The Killers have been especially meaningful to me in recent years because the diversity of genres and influences is heavily represented in their songs, and they wear their own music fandom on their (opulently decorated) sleeves. As a band that repeatedly pays homage to the bands that have inspired them, they talk openly about their influences, continuously experiment with different musical styles, embrace the recording of cover songs, and collaborate with incredible artists. Because of the Killers, I have revisited artists and bands from past decades that I had earlier dismissed, for example ELO, David Bowie, and Lou Reed. The way in which the Killers blend styles and genres, for me, acted as a “101 Guide” to older artists, and made them more palatable then they were to me previously. Discovering their music opened my mind to many new sub-genres of rock and roll, and for that, I am grateful.
Muse is another band that completely revived my interest in rock music this decade.
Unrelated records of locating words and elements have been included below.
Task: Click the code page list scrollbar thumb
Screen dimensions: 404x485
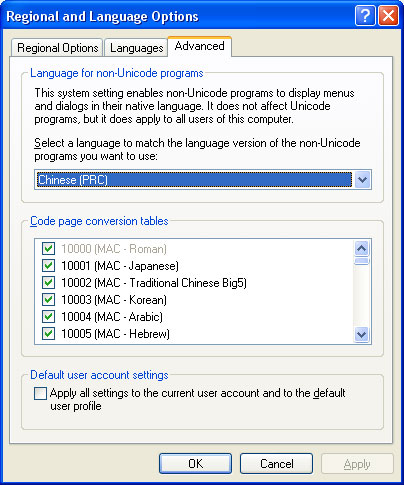Action: 362,261
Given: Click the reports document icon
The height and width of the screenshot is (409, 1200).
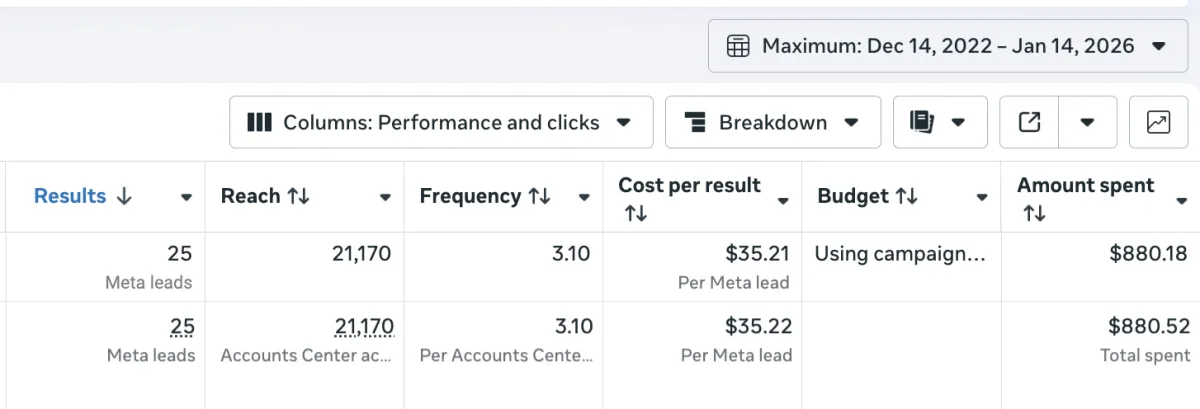Looking at the screenshot, I should [922, 122].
Their blend of hard rock, classical symphony, and electronic music was so fresh and new to my ears. Muse is the mad-minded professor of the rock world right now. Every album is crafted like a magnificent opus, and the themes of their songs include conspiracy politics, metaphysics, literature, and philosophy. Each new album they release is both sonically and socially thought provoking. I have not been to a Muse live show and I will not rest until I see the mad professors in action. 2010 will be the year.
The later half of this decade has introduced me to many young bands, and I look forward to following many promising careers into the next decade. Arctic Monkeys, Gaslight Anthem, White Rabbits, and Howling Bells are just a few examples of bands that have impressed me with excellently written albums and legitimate, authentic playing. As this decade comes to a close, music lovers have a lot to be excited about for the immediate future of rock and roll. A strange mix of authenticity and fantasy permeates the musical climate, and rather than existing separate from one another, they are increasingly present within artists’ work. Music by bands like MGMT and Phoenix is genuinely artistically crafted, but there are fanciful, playful elements to their songs.
For too long, rock music has taken itself too seriously. Sub-genres were strictly classified and a divisive snobbery among music fans has divided us in the past. That is not to say that music elitism does not still exist, but it is breaking down. Social networking, and the ability to sample music from new artists, is creating a music environment that is more populist and fan-driven. Bands communicate directly with fans, inform them of live shows and offer access to free or inexpensive downloads. Fans can decide for themselves what they like and what they don’t like. Increased populism in the industry is making the roles of the record executive and the rock critic increasingly obsolete. I believe that an environment where executives and critics have less clout will ultimately foster more creativity, less fear, and greater risk taking on the part of artists.
Bye 2000’s! I will remember you fondly. Bring on the New Year, the new decade!